ナイフはオークの首筋に刺さり一度に二体を始末する。
三本目のナイフを取り出すと草むらから飛び出し喉を突き刺してから腰を刺す。
内蔵に到達するとぐるんとえぐって更に一体。
そして最後の一体が異変に気づき振り返った。
そこにいたのはナイフを手にしたライア。
「ぴ、ぴぎゃああああああああッ!」
パニックを起こしたオークが槍を振り回す。
ライアは自分に刺さらんとする槍をつかむ。
そのまま片手で槍ごとオークを持ち上げる。
「ぎがあああああああ!」
オークの腕から力が抜け、落ちてくる。
その背中にライアは蹴りを放つ。
オークは蹴られた勢いで木にぶつかり終了。
五対一という戦力差でありながら一方的な蹂躙。
これができるのはライアだけではない。
暁の団の戦闘員なら槍ごと持ち上げるのは不可能でも、他の手段でオークを殲滅しただろう。
ライアはいじめられていた生き物を見る。
おそらくリスが言っていた森の女王様に違いない。
それは角の生えた馬だった。
ユニコーン。
乙女にしかなつかない聖獣である。
聖獣で……ある。
ただ女王様は筋骨隆々。
普通のユニコーンよりかなり大きい。
そう、ジュリエットほどに。
「ふしゅるーふしゅるー」
さすがの幻獣もオーク五体との戦いは厳しかったようだ。
あちこち傷ついている。
刺し違えんとする気迫で睨んでいた。
そんなユニコーンにライアは近づいた。
「もう大丈夫だよ。おいで、傷を治してあげるから」
ライアのほわほわとした雰囲気にユニコーンの気配も穏やかになる。
つい先程オーク五体をこの世から抹殺したというのに。
ライアは手をかざす。
ライアの得意な魔法……治癒魔法である。
無駄に器用なため攻撃魔法の使い手と思われているが、治癒の使い手である。
治癒魔法の使い手は少ない。
非常にレアな適正である。
ユニコーンはライアに身を任せる。
そして……。
ザックとシェーラがその場につくとライアの黄色い声が聞こえてくる。
「やーん♪ どいてよー」
そこにはライアのひざに頭を載せてご満悦のユニコーン。
それにライアの背中にぴたっと身をくっつけるジュリエットがいた。
「オークの血抜きしないとー。もー! どいてー!」
ザックとシェーラはあんぐりと口をあけた。
それは虐殺大好き闇のユニコーンと全人類を恐怖に叩き込むブラックペガサスを従える終焉の魔女の姿だった。

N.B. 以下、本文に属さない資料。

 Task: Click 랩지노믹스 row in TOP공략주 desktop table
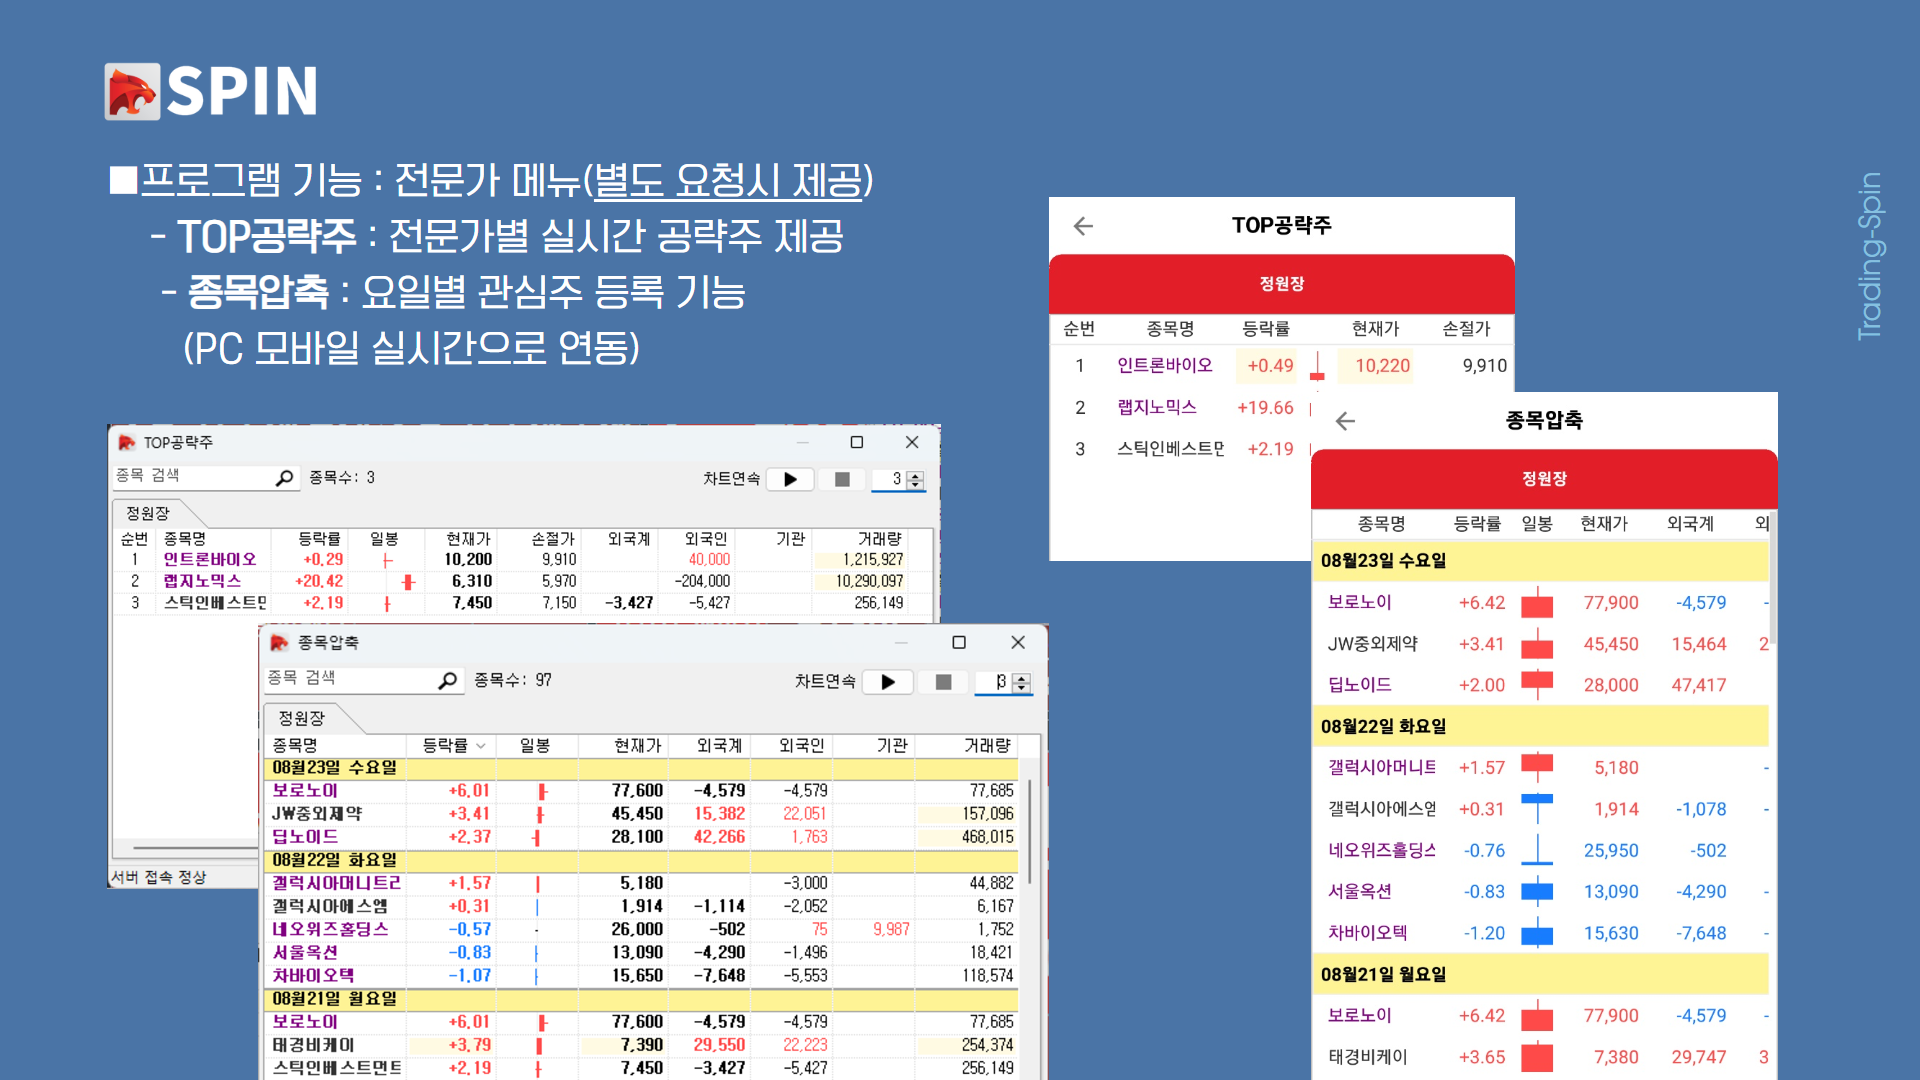(x=203, y=581)
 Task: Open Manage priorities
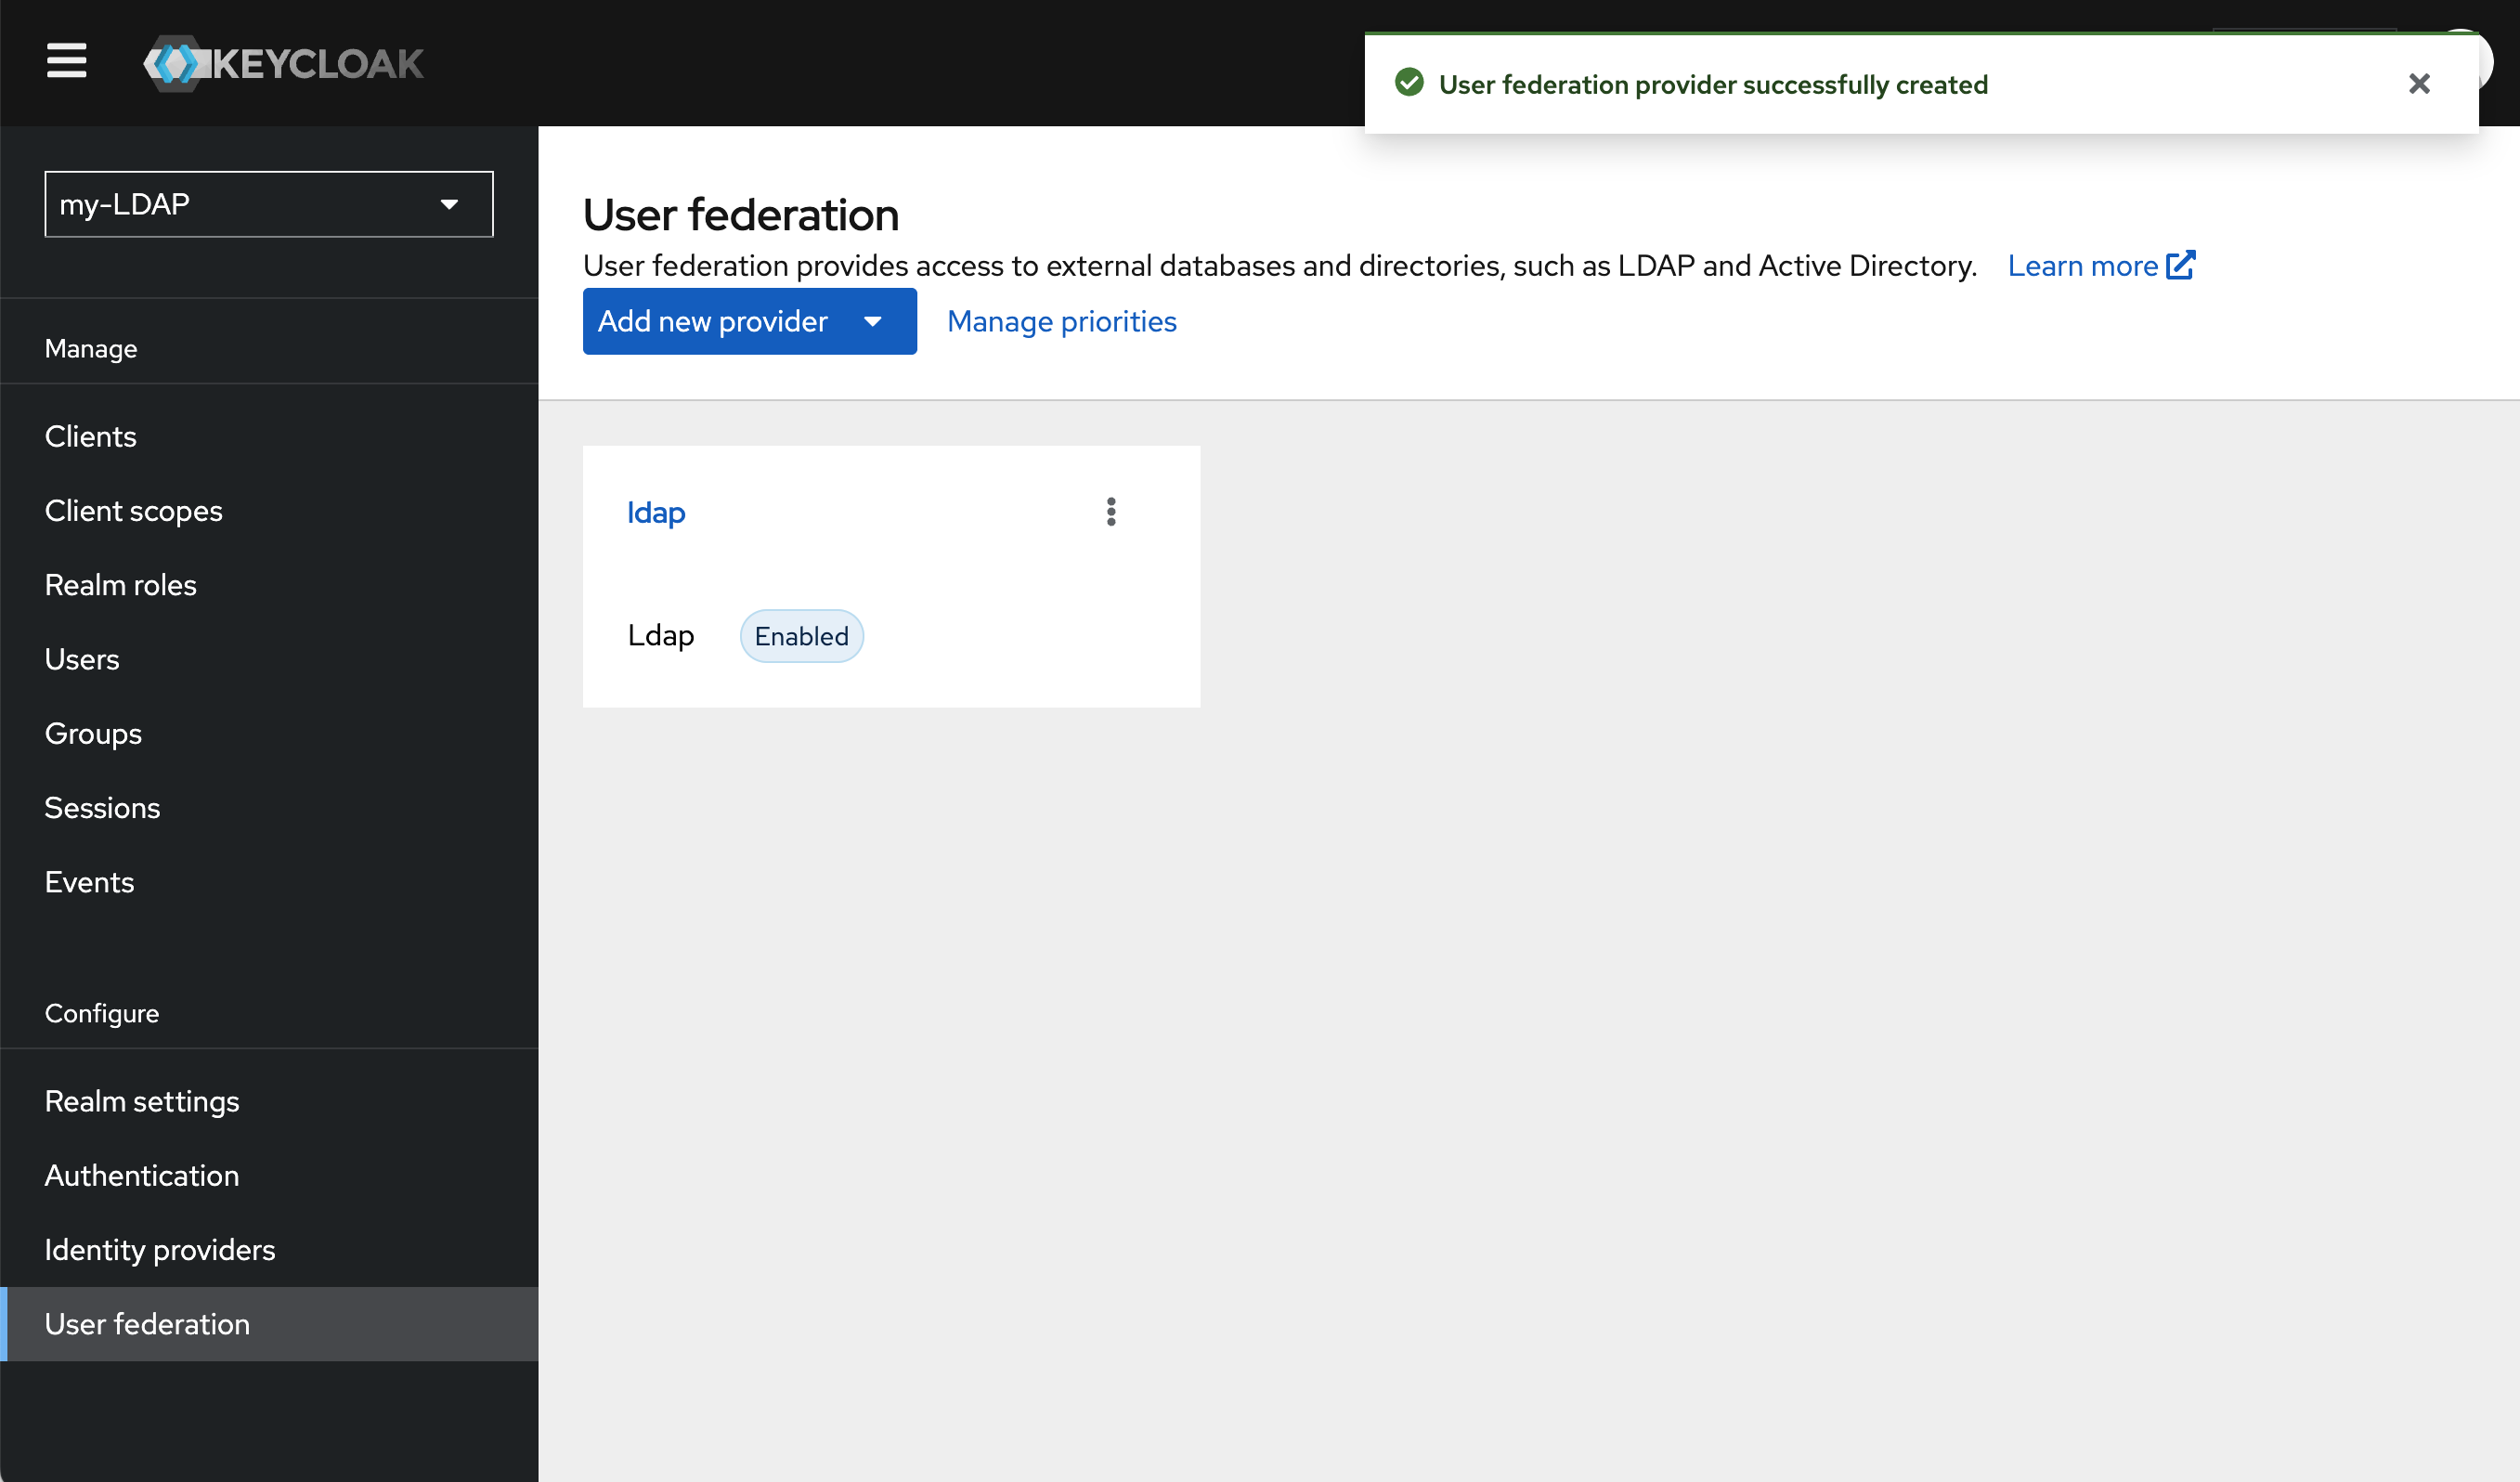[1061, 321]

次はどの国を滅ぼそうか。そんな企みをしていそうな姿だった。
本当は聖獣になつかれる少女なのに。
「シェーラ、血抜きしようっか」
「うん、わかったザック」
二人ともライアを助けようともせずスタスタとオーク肉の回収に向かう。
「ザックくん! シェーラちゃん! 助けてー!」
「あーはいはい。姉ちゃんはユニコーンとジュリエットの相手してて」
「ザックくんひどい!」
「お姉ちゃん、あとでオーク肉の料理教えてね」
「いいよー♪ じゃなくてシェーラちゃん助けてー! 動けないー!」
そう言いながらもライアはユニコーンとジュリエットをなで続ける。
犬好きがひざの上に犬がいて動けない。それと同じである。
要するに自分でどかすのが嫌なだけなのである。
だから二人はスルーすることにした。
暁の団ではライアへのスルースキルは必須なのである。
「ザック。学園の採取実習に合わせてオークが出現。おかしいと思わない?」
「そうだなシェーラ。クロード殿下を狙っての犯行……かもしれない」
「そうだねザック。ビクトル兄ちゃんはなんて?」
「全力で守れって」
完全にスルーして二人は話す。
「たーすーけーてー!」
ライアの叫びが森にこだました。